Promise unkept so far, says this reader.
Critchley isn't wrong about the sheer entertainment value of some demises, confirmed or not. Heracleitus suffocated in cow dung, Diogenes died either by holding his breath or eating raw octopus. Francis Bacon succumbed "after stuffing a chicken with snow in the streets of London to assess the effects of refrigeration." Diderot choked to death on an apricot.
Critchley, to be fair, hardly promotes his scholarly side in the book ("I have decided not to clutter the text with footnotes. The reader will have to trust me."). That leaves one at sea in such entries as his longish one on Plato, which unhelpfully tells us Plato may have died at his writing desk, or at a wedding feast, or of a lice infestation.
More troubling, Critchley never argues convincingly for his claim that the question "What is a philosopher?" is "indistinguishable" from the question "How does a philosopher die?" Despite Critchley's assertion that "the classical philosophical attitude towards death" is that "it is nothing to be feared," there doesn't seem to be any uniform philosophical approach to death.
At one end arguably lies Susan Sontag who, we know from the memoir of her final year by her son, David Rieff, treasured life so much that she desperately pursued any cure that promised to beat the cancer that finally claimed her. At the other, perhaps, Isocrates, who starved himself to death at 97.
Critchley says his own view of death is close to Epicurus', and "what is known as the four-part cure: Don't fear God, don't worry about death, what is good is easy to get, and what is terrible is easy to endure."

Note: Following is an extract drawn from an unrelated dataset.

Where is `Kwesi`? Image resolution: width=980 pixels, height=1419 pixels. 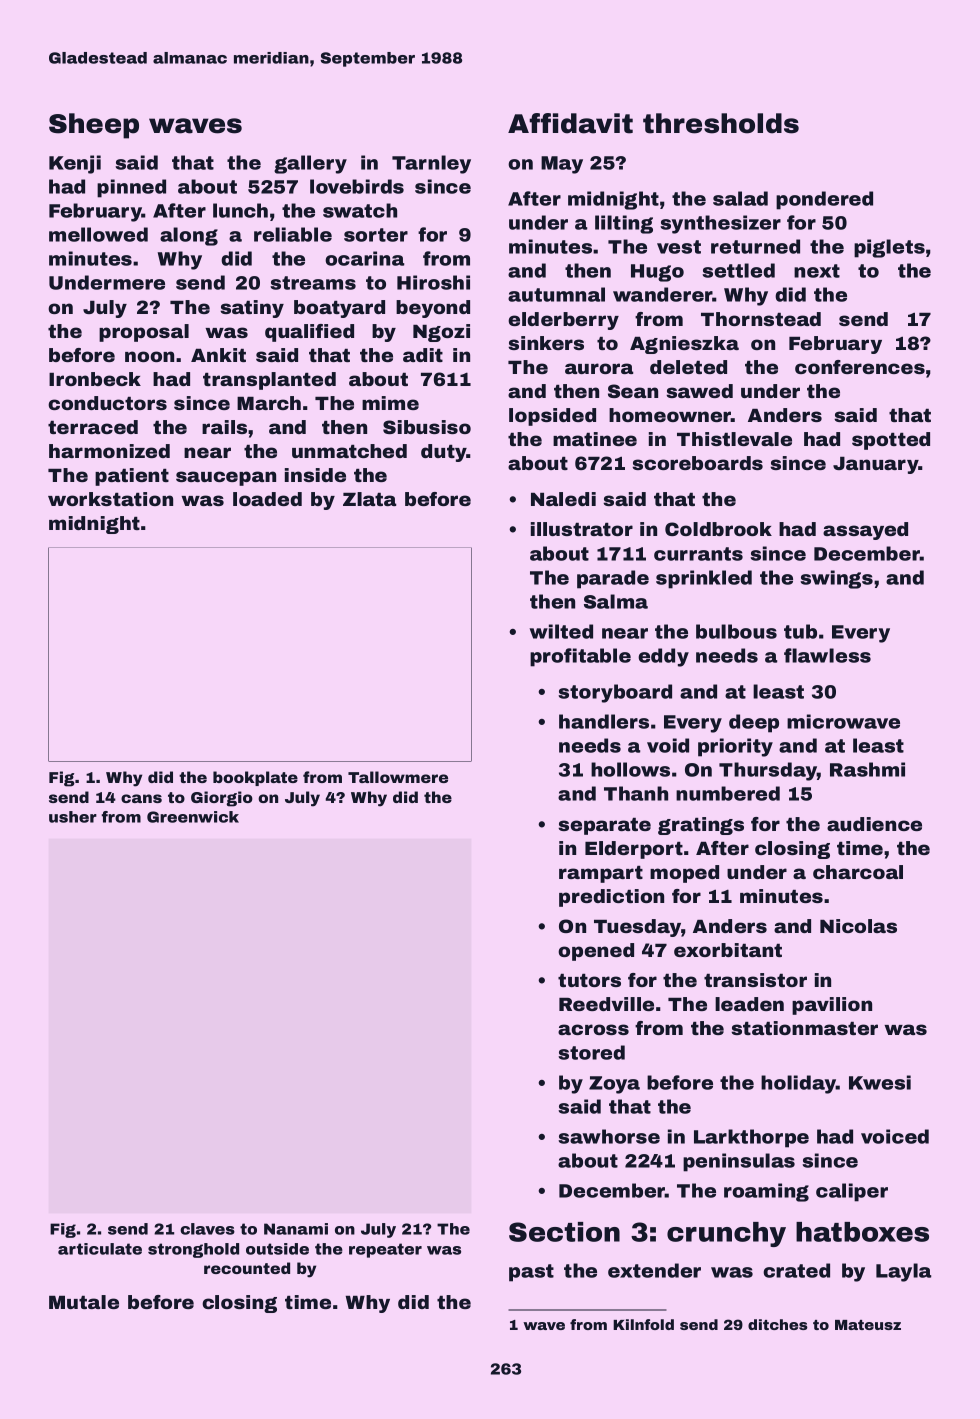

Fair enough, but such wisdom can't lessen the horror of the many grisly deaths he describes, such as Roland Barthes's encounter with a laundry van or La Mettrie's succumbing to indigestion "caused by eating a huge amount of truffle pâté."
"What I have presented here," Critchley writes, huffing and puffing about how casual his book is, "is a messy and plural ragbag of lives and deaths that cannot simply be ordered into a coherent conceptual schema."
True enough. That leaves wordplay and irony as Critchley's choice of weapons, which can be turned against his vision as well.
I keep thinking that everything Critchley says about the philosopher's general comfort with death makes more sense in regard to the philosopher's general enthusiasm for life. Philosophers, in truth, cling to their lives. Take the great Norwegian eco-thinker Arne Næss, who died in January at age 96. Best known for spurring his country's precocious green movement, a beacon for sustainable living long before we heard of Al Gore, Næss managed, in a long life, to even fit in uncle-in-law duties to the high-maintenance Motown star Diana Ross, who divorced his billionaire nephew after many years of living on a different continent.
Did Næss stop in the name of love, or adopt some "philosophical ideal of death" in his later years that counsels going gentle into the good night? No, instead, he kept working and writing and lecturing, perhaps internally adjusting one of his niece-in-law's lyrics to: "My World is Empty Without Me, Babe."
Long live philosophers! As any good analyst would point out, that's not just a spirited apostrophe. It's a fact.
Carlin Romano, critic at large for The Chronicle Review and literary critic for The Philadelphia Inquirer, teaches philosophy and media theory at the University of Pennsylvania.